Nous continuons de parler d'opposition et de partis d'opposition alors que le système n'a concédé leur existence et leur légalisation que pour mieux les disqualifier. Non pas que le système ait quelque nature maléfique, mais c'est qu'il représente une disposition de la société vis-à-vis d'elle-même et du monde.

Il s'agit d'une société qui est sortie d'une guerre de libération mais qui n'a pu entrer dans un système de compétition pacifique avec le monde. Beaucoup ont cru à une entrée en démocratie comme dans un monde familier abstraction faite de cette disposition fondamentale de la société et de sa justification.
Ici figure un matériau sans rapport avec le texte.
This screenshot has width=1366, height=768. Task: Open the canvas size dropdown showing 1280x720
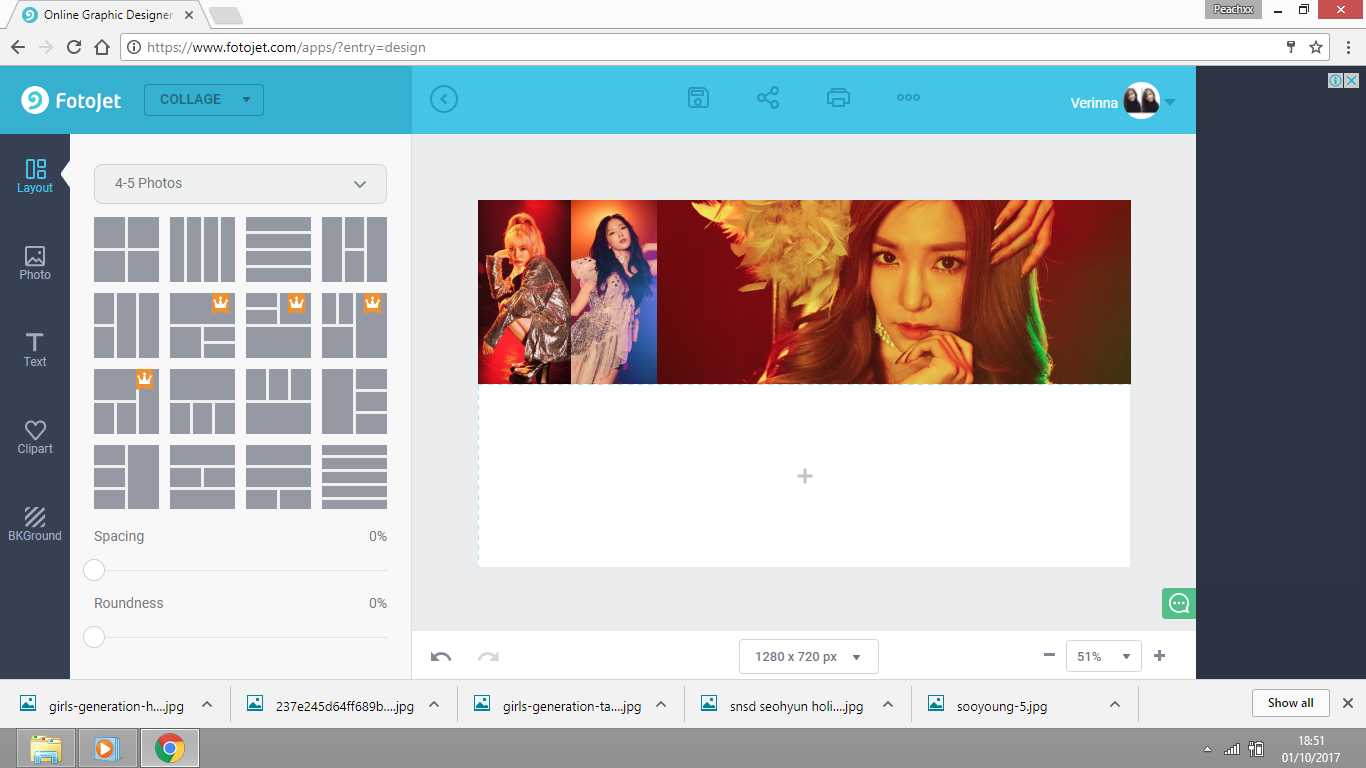coord(808,656)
Non seulement nous allions entrer dans un monde dont la majorité n'avait ni les habitudes, ni toute autre pratique mais nous allions le faire à un moment où le système était le moins disposé à assumer sa mutation, où la société avait échoué dans l'accomplissement de sa révolution industrielle.

«Maison d'obéissance» et «bled al harb»

Sans démocratie et alternance, parce qu'étant essentiellement militaire, le pouvoir politique ne peut être soustrait par une équipe civile à une autre qui aurait failli. S'opposer sans possibilité de gouverner ne peut conduire qu'à l'auto-exclusion du champ politique ou à une certaine schizophrénie qui conjugue opposition ouverte et connivence secrète.

Sans transformation de la nature du pouvoir, il ne pouvait y avoir d'alternance démocratique, et l'on se devait de continuer de parler de «maison d'obéissance » et de «maison de dissidence». L'emprunt langagier n'a donc pas été convenablement pensé, il a chassé une dénomination autochtone adéquate. S'opposer signifie pouvoir se détacher, puis se poser comme alternative, à l'intérieur d'un système qui autorise la division interne et l'inversion des rôles. L'emprunt a donc conduit à sauter par dessus «l'essence » non civile du pouvoir et à croire que l'on peut passer sans transition d'une administration militaire de la société à une autre civile. En ignorant cette détermination primitive du pouvoir[1], on ne respectait pas les limites des deux pouvoirs civils et militaires, on entretenait leur confusion. Une dynamique d'extension de la sphère civile est empêchée et la société civile est ainsi exposée à l'épreuve d'une désintégration ou d'une intégration dans «la maison de l'obéissance ».

En fait c'est cette division entre la «beït et't3aa» et «bled al harb » qui est restée active. L'ouverture démocratique n'a pas fonctionné comme libéralisation du champ politique comme l'appréhendait la légitimité internationale. L'opposition clandestine émergente a été légalisée pour être mieux combattue. Cette disposition du système ne peut pas être défaite sans une révision globale du système. Elle plonge ses racines dans l'histoire coloniale où a été construit le rapport adverse de l'Etat à la société et où ont été établis les rapports conflictuels entre les élites civiles et l'élite révolutionnaire. Le système a concédé la démocratie au monde, mais sans avoir changé de disposition vis-à-vis du pluralisme qu'il vivait toujours comme menace.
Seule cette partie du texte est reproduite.